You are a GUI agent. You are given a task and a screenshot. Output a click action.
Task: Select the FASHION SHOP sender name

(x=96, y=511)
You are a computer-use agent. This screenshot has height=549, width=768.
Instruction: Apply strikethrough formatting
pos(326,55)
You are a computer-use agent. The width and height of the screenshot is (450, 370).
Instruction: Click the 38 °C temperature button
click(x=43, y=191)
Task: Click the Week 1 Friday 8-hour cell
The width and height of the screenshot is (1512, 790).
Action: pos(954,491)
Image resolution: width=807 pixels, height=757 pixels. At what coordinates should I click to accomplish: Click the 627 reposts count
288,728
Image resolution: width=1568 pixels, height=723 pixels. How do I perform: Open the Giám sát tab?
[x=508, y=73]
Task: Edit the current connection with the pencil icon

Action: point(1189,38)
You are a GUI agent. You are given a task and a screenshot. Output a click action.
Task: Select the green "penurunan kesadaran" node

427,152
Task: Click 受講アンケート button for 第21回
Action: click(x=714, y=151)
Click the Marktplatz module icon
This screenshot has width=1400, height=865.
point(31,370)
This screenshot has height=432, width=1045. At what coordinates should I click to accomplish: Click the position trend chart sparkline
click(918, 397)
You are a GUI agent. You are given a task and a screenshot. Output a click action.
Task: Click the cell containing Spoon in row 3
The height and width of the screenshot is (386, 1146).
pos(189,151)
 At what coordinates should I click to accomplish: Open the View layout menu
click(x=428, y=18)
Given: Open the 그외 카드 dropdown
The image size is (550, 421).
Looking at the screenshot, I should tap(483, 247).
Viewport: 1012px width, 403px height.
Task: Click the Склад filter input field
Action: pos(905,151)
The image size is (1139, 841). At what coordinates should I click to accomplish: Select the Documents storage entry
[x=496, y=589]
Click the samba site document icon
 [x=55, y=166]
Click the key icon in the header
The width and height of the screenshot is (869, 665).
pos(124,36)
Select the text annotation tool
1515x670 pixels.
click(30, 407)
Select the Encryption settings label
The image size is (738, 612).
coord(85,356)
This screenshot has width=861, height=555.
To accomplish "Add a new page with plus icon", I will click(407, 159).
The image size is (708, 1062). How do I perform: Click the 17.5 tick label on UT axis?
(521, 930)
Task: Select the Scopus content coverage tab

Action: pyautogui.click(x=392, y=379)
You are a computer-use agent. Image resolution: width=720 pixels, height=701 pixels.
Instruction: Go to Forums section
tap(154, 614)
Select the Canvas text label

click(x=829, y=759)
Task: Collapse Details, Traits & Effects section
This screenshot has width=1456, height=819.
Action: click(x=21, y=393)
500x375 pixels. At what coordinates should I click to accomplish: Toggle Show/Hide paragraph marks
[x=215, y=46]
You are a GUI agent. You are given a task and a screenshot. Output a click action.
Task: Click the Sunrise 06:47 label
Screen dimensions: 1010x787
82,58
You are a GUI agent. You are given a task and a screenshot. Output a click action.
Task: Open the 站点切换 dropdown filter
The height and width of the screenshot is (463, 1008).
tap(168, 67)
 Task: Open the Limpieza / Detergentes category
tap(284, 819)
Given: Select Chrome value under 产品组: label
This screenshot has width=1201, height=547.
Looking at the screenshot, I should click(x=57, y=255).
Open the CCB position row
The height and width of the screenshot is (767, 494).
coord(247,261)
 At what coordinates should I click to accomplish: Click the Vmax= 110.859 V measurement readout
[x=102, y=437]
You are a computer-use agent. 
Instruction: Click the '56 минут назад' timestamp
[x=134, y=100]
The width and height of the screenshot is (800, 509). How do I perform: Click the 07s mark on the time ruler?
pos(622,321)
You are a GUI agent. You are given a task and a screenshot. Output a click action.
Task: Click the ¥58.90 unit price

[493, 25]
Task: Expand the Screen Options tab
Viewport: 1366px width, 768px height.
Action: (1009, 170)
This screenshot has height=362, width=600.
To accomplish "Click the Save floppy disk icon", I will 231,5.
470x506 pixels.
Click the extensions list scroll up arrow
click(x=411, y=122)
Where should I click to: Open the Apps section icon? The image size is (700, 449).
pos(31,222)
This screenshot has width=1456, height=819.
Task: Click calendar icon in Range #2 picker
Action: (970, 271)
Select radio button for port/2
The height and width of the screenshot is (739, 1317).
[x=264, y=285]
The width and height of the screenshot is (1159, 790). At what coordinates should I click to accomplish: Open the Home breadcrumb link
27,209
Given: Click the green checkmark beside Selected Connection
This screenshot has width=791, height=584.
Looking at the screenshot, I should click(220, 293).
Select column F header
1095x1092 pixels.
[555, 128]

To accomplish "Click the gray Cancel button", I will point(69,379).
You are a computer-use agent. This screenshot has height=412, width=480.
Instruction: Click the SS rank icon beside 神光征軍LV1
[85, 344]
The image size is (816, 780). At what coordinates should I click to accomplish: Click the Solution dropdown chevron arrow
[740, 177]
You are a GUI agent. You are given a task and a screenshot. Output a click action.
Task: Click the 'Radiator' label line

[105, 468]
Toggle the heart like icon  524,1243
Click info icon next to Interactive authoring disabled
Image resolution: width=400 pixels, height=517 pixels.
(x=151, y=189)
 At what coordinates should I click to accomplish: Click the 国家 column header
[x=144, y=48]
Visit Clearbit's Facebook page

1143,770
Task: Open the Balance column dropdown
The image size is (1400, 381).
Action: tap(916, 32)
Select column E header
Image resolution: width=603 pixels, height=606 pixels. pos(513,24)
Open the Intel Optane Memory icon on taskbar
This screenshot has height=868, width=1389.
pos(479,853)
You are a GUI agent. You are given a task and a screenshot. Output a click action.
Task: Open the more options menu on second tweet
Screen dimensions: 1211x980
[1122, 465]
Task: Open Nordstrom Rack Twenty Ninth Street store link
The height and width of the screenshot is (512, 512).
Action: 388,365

■ ■ ■

EXERCISE OBJECTIVE
What you write must match the records above exactly, line for line.

SOLUTION FOR THIS PROBLEM
You are a GUI agent. You are given a task and a screenshot. Output a click action.
Task: Select the FASHION SHOP sender name

(x=96, y=511)
You are a computer-use agent. This screenshot has height=549, width=768.
Instruction: Apply strikethrough formatting
pos(326,55)
You are a computer-use agent. The width and height of the screenshot is (450, 370).
Instruction: Click the 38 °C temperature button
click(x=43, y=191)
Task: Click the Week 1 Friday 8-hour cell
The width and height of the screenshot is (1512, 790).
Action: pos(954,491)
Image resolution: width=807 pixels, height=757 pixels. At what coordinates should I click to accomplish: Click the 627 reposts count
288,728
Image resolution: width=1568 pixels, height=723 pixels. How do I perform: Open the Giám sát tab?
[x=508, y=73]
Task: Edit the current connection with the pencil icon

Action: point(1189,38)
You are a GUI agent. You are given a task and a screenshot. Output a click action.
Task: Select the green "penurunan kesadaran" node

427,152
Task: Click 受講アンケート button for 第21回
Action: click(x=714, y=151)
Click the Marktplatz module icon
This screenshot has width=1400, height=865.
point(31,370)
This screenshot has height=432, width=1045. At what coordinates should I click to accomplish: Click the position trend chart sparkline
click(918, 397)
You are a GUI agent. You are given a task and a screenshot. Output a click action.
Task: Click the cell containing Spoon in row 3
The height and width of the screenshot is (386, 1146).
pos(189,151)
 At what coordinates should I click to accomplish: Open the View layout menu
click(x=428, y=18)
Given: Open the 그외 카드 dropdown
The image size is (550, 421).
Looking at the screenshot, I should tap(483, 247).
Viewport: 1012px width, 403px height.
Task: Click the Склад filter input field
Action: pos(905,151)
The image size is (1139, 841). At what coordinates should I click to accomplish: Select the Documents storage entry
[x=496, y=589]
Click the samba site document icon
 [x=55, y=166]
Click the key icon in the header
The width and height of the screenshot is (869, 665).
pos(124,36)
Select the text annotation tool
1515x670 pixels.
click(30, 407)
Select the Encryption settings label
The image size is (738, 612).
coord(85,356)
This screenshot has width=861, height=555.
To accomplish "Add a new page with plus icon", I will click(407, 159).
The image size is (708, 1062). How do I perform: Click the 17.5 tick label on UT axis?
(521, 930)
Task: Select the Scopus content coverage tab

Action: pyautogui.click(x=392, y=379)
You are a computer-use agent. Image resolution: width=720 pixels, height=701 pixels.
Instruction: Go to Forums section
tap(154, 614)
Select the Canvas text label

click(x=829, y=759)
Task: Collapse Details, Traits & Effects section
This screenshot has width=1456, height=819.
Action: click(x=21, y=393)
500x375 pixels. At what coordinates should I click to accomplish: Toggle Show/Hide paragraph marks
[x=215, y=46]
You are a GUI agent. You are given a task and a screenshot. Output a click action.
Task: Click the Sunrise 06:47 label
Screen dimensions: 1010x787
82,58
You are a GUI agent. You are given a task and a screenshot. Output a click action.
Task: Open the 站点切换 dropdown filter
The height and width of the screenshot is (463, 1008).
tap(168, 67)
 Task: Open the Limpieza / Detergentes category
tap(284, 819)
Given: Select Chrome value under 产品组: label
This screenshot has width=1201, height=547.
Looking at the screenshot, I should click(x=57, y=255).
Open the CCB position row
The height and width of the screenshot is (767, 494).
coord(247,261)
 At what coordinates should I click to accomplish: Click the Vmax= 110.859 V measurement readout
[x=102, y=437]
You are a computer-use agent. 
Instruction: Click the '56 минут назад' timestamp
[x=134, y=100]
The width and height of the screenshot is (800, 509). How do I perform: Click the 07s mark on the time ruler?
pos(622,321)
You are a GUI agent. You are given a task and a screenshot. Output a click action.
Task: Click the ¥58.90 unit price

[493, 25]
Task: Expand the Screen Options tab
Viewport: 1366px width, 768px height.
Action: (1009, 170)
This screenshot has height=362, width=600.
To accomplish "Click the Save floppy disk icon", I will 231,5.
470x506 pixels.
Click the extensions list scroll up arrow
click(x=411, y=122)
Where should I click to: Open the Apps section icon? The image size is (700, 449).
pos(31,222)
This screenshot has width=1456, height=819.
Task: Click calendar icon in Range #2 picker
Action: (970, 271)
Select radio button for port/2
The height and width of the screenshot is (739, 1317).
[x=264, y=285]
The width and height of the screenshot is (1159, 790). At what coordinates should I click to accomplish: Open the Home breadcrumb link
27,209
Given: Click the green checkmark beside Selected Connection
This screenshot has width=791, height=584.
Looking at the screenshot, I should click(220, 293).
Select column F header
1095x1092 pixels.
[555, 128]

To accomplish "Click the gray Cancel button", I will point(69,379).
You are a computer-use agent. This screenshot has height=412, width=480.
Instruction: Click the SS rank icon beside 神光征軍LV1
[85, 344]
The image size is (816, 780). At what coordinates should I click to accomplish: Click the Solution dropdown chevron arrow
[740, 177]
You are a GUI agent. You are given a task and a screenshot. Output a click action.
Task: Click the 'Radiator' label line

[105, 468]
Toggle the heart like icon  524,1243
Click info icon next to Interactive authoring disabled
Image resolution: width=400 pixels, height=517 pixels.
(x=151, y=189)
 At what coordinates should I click to accomplish: Click the 国家 column header
[x=144, y=48]
Visit Clearbit's Facebook page

1143,770
Task: Open the Balance column dropdown
The image size is (1400, 381).
Action: tap(916, 32)
Select column E header
Image resolution: width=603 pixels, height=606 pixels. pos(513,24)
Open the Intel Optane Memory icon on taskbar
This screenshot has height=868, width=1389.
pos(479,853)
You are a GUI agent. You are given a task and a screenshot. Output a click action.
Task: Open the more options menu on second tweet
Screen dimensions: 1211x980
[1122, 465]
Task: Open Nordstrom Rack Twenty Ninth Street store link
The height and width of the screenshot is (512, 512).
Action: 388,365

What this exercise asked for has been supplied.